The national celebration of motherhood this weekend offers an important opportunity for calling attention to the health of mothers and the need to address disturbing trends in maternal mortality. According to the March for Moms, a coalition of health professionals, advocates and consumer groups, the U.S. is experiencing a rise in mothers dying during childbirth and from pregnancy related causes at rates that exceed every other industrialized country. The group attributes this trend to multiple causes including lack of access to health care, discrimination, lack of information about family planning options and a shortage of providers.
Maternal mortality is an equity issue as black mothers experience death rates three to four times higher than white mothers.

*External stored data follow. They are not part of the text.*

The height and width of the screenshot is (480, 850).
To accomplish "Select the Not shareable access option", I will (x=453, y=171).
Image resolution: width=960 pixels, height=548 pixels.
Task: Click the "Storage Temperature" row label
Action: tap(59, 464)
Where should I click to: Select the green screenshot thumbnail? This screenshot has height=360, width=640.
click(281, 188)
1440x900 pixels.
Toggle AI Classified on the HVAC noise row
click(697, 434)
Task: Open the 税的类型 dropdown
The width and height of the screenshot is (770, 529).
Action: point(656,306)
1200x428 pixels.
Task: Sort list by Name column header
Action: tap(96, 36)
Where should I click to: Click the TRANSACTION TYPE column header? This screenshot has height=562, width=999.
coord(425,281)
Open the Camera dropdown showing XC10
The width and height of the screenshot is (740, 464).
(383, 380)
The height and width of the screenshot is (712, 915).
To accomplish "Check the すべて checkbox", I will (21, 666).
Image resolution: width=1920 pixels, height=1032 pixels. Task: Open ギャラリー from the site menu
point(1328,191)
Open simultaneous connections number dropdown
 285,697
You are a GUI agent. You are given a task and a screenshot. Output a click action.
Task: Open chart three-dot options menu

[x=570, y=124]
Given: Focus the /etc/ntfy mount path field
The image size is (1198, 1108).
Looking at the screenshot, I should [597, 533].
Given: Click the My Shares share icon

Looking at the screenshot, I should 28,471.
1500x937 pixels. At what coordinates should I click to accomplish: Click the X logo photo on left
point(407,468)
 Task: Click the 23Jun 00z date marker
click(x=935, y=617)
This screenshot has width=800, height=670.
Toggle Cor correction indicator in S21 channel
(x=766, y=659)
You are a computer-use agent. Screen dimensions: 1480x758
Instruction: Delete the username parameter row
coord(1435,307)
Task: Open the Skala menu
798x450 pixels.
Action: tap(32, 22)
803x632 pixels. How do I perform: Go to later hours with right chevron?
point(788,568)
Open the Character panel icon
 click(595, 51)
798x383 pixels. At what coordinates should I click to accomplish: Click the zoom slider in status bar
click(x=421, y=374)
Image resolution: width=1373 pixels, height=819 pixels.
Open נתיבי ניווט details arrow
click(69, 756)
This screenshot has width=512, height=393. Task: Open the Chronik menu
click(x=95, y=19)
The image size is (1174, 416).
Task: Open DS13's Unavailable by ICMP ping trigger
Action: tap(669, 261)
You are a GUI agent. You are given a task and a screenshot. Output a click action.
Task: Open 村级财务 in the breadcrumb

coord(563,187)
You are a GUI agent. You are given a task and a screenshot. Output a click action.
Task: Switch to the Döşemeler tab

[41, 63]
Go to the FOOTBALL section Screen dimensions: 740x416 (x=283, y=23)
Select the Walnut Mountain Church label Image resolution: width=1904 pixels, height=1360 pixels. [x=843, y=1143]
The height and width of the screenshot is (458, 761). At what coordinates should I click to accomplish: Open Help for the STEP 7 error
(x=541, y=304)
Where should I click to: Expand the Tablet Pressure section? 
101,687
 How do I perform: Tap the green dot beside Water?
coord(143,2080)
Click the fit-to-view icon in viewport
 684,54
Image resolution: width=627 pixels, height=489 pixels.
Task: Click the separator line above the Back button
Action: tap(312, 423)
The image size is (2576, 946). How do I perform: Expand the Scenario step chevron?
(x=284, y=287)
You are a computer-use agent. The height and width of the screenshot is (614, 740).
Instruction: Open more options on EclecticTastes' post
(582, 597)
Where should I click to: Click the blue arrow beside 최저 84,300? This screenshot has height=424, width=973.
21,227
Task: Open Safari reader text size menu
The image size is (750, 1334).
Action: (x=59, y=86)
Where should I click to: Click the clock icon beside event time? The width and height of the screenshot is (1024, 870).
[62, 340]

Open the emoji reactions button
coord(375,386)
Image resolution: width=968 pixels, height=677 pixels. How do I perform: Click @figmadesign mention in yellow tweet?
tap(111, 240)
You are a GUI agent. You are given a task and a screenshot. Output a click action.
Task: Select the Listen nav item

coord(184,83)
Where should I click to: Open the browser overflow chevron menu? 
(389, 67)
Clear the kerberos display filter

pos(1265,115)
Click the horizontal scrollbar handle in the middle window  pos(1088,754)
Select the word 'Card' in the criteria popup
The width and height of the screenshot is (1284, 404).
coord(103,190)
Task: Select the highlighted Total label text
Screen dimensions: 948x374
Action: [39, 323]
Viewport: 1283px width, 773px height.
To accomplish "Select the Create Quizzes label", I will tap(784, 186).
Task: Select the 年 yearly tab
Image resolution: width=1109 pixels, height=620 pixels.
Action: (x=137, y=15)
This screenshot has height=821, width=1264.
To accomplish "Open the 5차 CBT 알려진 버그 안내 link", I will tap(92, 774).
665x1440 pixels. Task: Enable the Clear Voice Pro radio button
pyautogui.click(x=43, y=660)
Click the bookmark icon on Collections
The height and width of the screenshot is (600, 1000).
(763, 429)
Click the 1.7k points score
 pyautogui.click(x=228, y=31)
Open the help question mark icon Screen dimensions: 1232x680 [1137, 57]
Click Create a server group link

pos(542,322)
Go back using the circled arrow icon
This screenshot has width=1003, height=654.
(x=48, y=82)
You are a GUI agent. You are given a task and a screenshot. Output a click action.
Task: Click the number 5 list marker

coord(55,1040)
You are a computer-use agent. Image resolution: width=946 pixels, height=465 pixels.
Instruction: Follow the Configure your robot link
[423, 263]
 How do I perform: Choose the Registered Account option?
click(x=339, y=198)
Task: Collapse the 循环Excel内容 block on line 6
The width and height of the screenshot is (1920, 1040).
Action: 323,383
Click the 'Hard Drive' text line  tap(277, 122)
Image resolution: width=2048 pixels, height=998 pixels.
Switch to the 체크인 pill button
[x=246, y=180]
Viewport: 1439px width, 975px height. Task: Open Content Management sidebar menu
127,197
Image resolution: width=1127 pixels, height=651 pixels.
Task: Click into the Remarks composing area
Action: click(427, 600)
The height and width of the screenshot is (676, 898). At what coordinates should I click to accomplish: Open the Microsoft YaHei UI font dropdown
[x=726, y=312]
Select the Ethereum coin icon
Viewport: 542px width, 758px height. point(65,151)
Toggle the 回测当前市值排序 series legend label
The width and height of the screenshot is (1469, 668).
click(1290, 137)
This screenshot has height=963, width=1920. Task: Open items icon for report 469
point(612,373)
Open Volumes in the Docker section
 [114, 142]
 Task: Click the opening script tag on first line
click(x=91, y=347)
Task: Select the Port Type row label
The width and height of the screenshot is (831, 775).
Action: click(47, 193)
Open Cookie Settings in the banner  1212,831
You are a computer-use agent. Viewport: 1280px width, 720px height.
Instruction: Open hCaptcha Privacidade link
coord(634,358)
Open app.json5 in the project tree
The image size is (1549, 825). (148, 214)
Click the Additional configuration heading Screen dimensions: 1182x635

March for Mothers estimates about half of maternal mortality is preventable and urges states to implement mortality reviews to identify and address contributing factors. The Florida Perinatal Quality Collaborative (FPQC) and Florida Healthy Start program are leading efforts to address key risk factors and improve the health of mothers in and around pregnancy.
Florida has implemented state Pregnancy Associated Mortality Reviews (PAMR) since 1996. This review examines both pregnancy-associated mortality (deaths from any cause during pregnancy or within a year of the end of pregnancy) and pregnancy-related mortality (deaths attributable to pregnancy or childbirth). In 2016, the pregnancy-related mortality ratio was nearly 13 deaths per 100,000 live births, with significant racial disparities (25.0 for non-Hispanic Black women, 13.3 for non-Hispanic White women, and 4.6 for Hispanic women).
The leading causes of Pregnancy-Related Deaths were hemorrhage, cerebrovascular accident, cardiomyopathy, and hypertensive disorder; and thrombotic embolism, and infection.
FPQC has developed a toolkit for hospitals as part of its Obstetric Hemorrhage Initiative. The group is also undertaking practice collaborative to address hypertension in pregnancy and immediate postpartum access to long-acting reversible contraception.
Florida Healthy Start Coalitions have joined with the Florida Department of Health to strengthen interventions available through Healthy Start and the program’s effectiveness in identifying and addressing key risk factors impacting both pregnancy and maternal health. This includes focusing on pregnant women with chronic health problems like hypertension and obesity, supporting the development of a reproductive health plan and use of effective contraception for women who do not desire to become pregnant within a year, and inter-conceptional education using a new, research-based curriculum. Program changes will be implemented starting in July, 2018.